# is this ok for a leo breeing rack??



## shane_DS (Sep 6, 2008)

Bambu Four Drawer Storage Unit at Wilkinson Plus

can anyone tell me is that ok for breeding leos in??


----------



## shane_DS (Sep 6, 2008)

*morning Bump:2thumb: please any one??*


----------



## sam12345 (Dec 28, 2007)

Nope leos can get out of them... tried and tested by myself!


----------



## Amyboo (Nov 11, 2007)

lol i been looking at them at my local wilki's!

well leo hatchlings wouldnt be able to get out would they? 

what if you just made them extra safe?

to shane_DS would you be putting adults or hatchlings in there?


----------



## leo-bob (Jul 1, 2007)

without modifications we have had leos aged 16 weeks escape. Anything over that age and its just too easy for them to get over the lips at the sides and back of the tubs.

We use them for anything up to 8 weeks now.

Im not sure how one could modify them to stop escapes, one idea could be plexiglass lids to each tub?

Dunno really, if you want it to house babies until you sell them there a good idea. As permanent housing not really suitable.


----------



## sam12345 (Dec 28, 2007)

Even with hatchlings they are not safe! 
You have to provide hides in order for the leo to have a healthy mental well being. And even toilet roll tubes allow them enough height to grab on to the lips!


----------



## katelikesfun (Sep 19, 2007)

I would have said they were ok for hatchlings, while waiting to grow them on or selling. but yes any objects could be climbed on and they could them get to the top. Make sure the hides are in the middle. I have my small mice in something like that and if I put the water bowl and food bowl in the middle they can't get out!! lol


----------



## Lisasgeckonursery (Feb 14, 2008)

try the bigger size, i've used that and the walls are higher and more floor space. http://www.wilkinsonplus.com/invt/0188879


----------



## repkid (Nov 30, 2007)

I think they are smaller than you expect.


----------



## sam12345 (Dec 28, 2007)

Theres nothing wrong with the size... infact you could really keep adults in them if you really wanted.
Its just they are NOT designed for leos that love to explore and climb.
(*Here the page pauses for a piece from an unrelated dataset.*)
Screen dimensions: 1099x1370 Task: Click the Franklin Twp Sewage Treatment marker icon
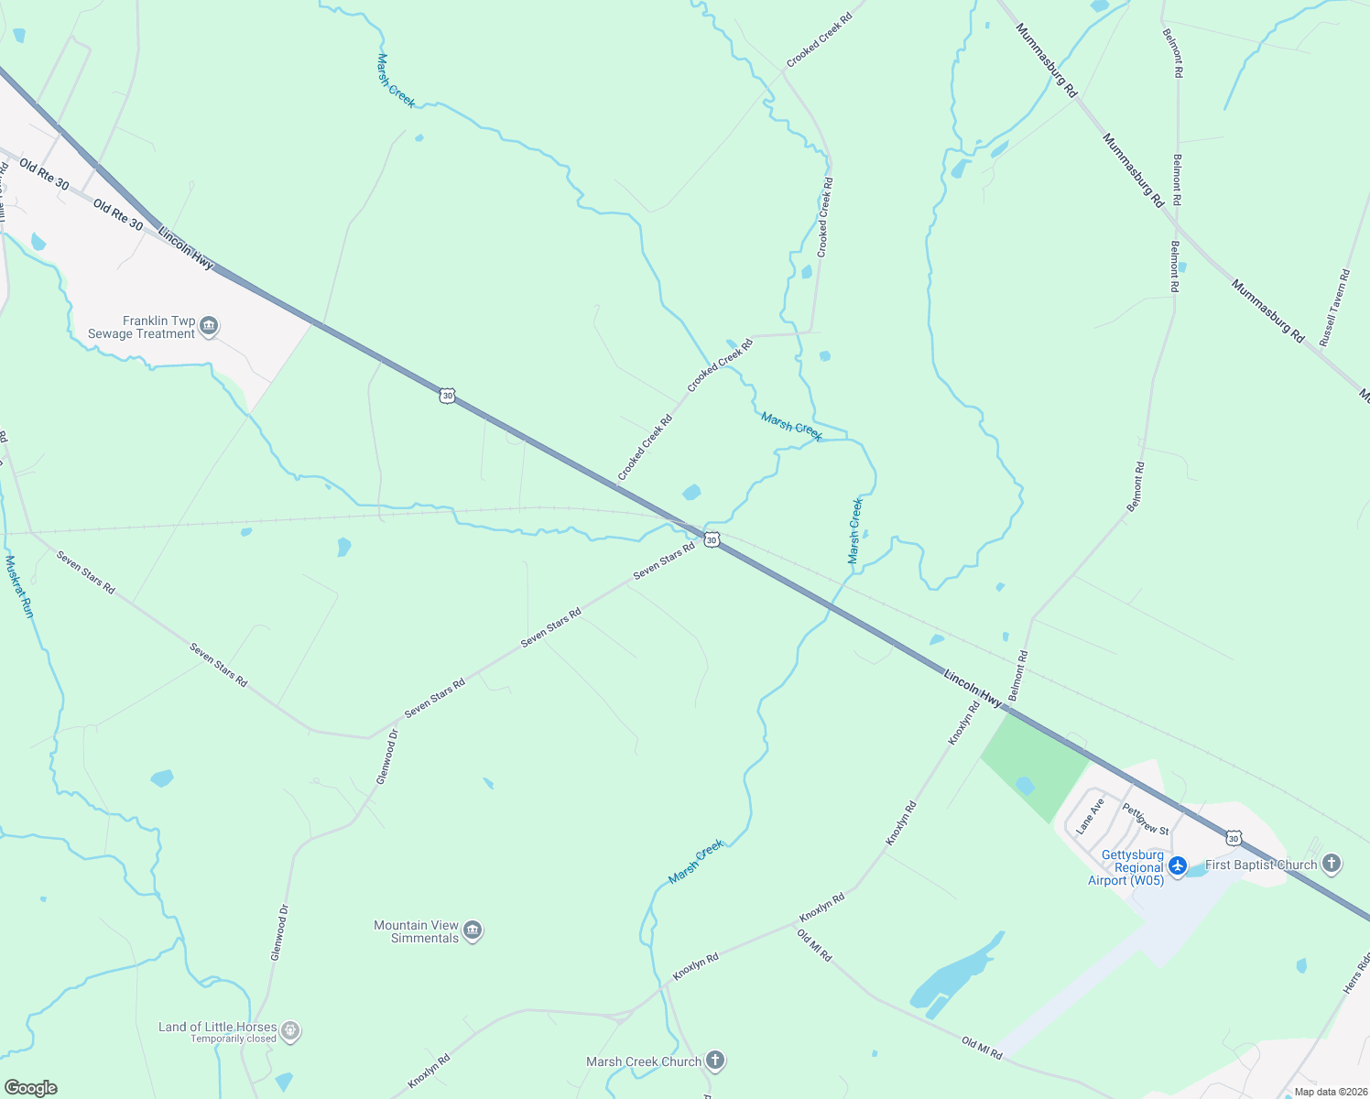(x=209, y=326)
For anyone looking to get these for breeding i would not advise it...
I have tried these with hatchlings adults and subadults and everything but the subadult got out!


----------



## Lisasgeckonursery (Feb 14, 2008)

mine must have been lazy :lol2:


----------



## shane_DS (Sep 6, 2008)

so does anyone know a breeding rack he for lees than 20 to house gecko's


----------



## shane_DS (Sep 6, 2008)

Buy 5 Drawer Slim Tower White. at Argos.co.uk - Your Online Shop for .




or would this work


----------



## sam12345 (Dec 28, 2007)

No probably not, their not designed to house reptiles.
If youve got a limit of £20 for housing then maybe you should rethink breeding.


----------



## Lisasgeckonursery (Feb 14, 2008)

the cheapest option may be a bookshelf or similar from ebay and rubs.


----------



## leopardgeckocrazy (Oct 22, 2008)

I think they could escape, yeah they could


----------



## chondro13 (Aug 18, 2008)

am i just being blonde or is it the mantid keeping coming out in me..
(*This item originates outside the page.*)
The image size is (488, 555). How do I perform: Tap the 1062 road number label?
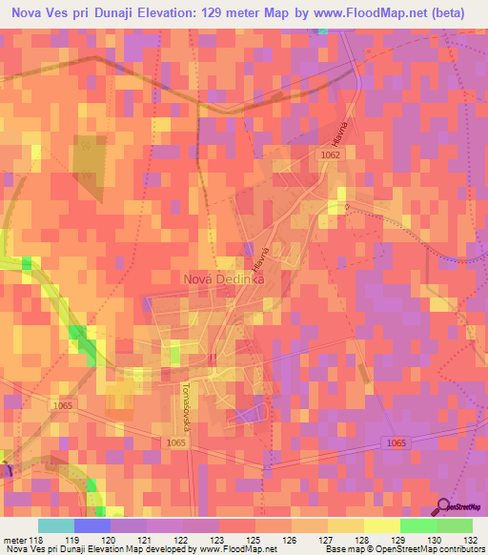coord(331,154)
why not get some netting and secure this on top of the containers with elastic??? 

(imagine it like a plastic cup with some net on top with an elastic band around it..)

that would surely keep any babies in while allowing adequate ventilation.


----------



## leopardgeckomad (Feb 2, 2008)

u can get some metal shelving stacks and put some lidded RUB;s with heatmatsand put them on the stavks


----------



## Ellis (Jul 27, 2008)

chondro13 said:


> am i just being blonde or is it the mantid keeping coming out in me..
> 
> why not get some netting and secure this on top of the containers with elastic???
> 
> ...


makes sense to me... or if it needs to be more humid then why not make a lid and drill air holes?


----------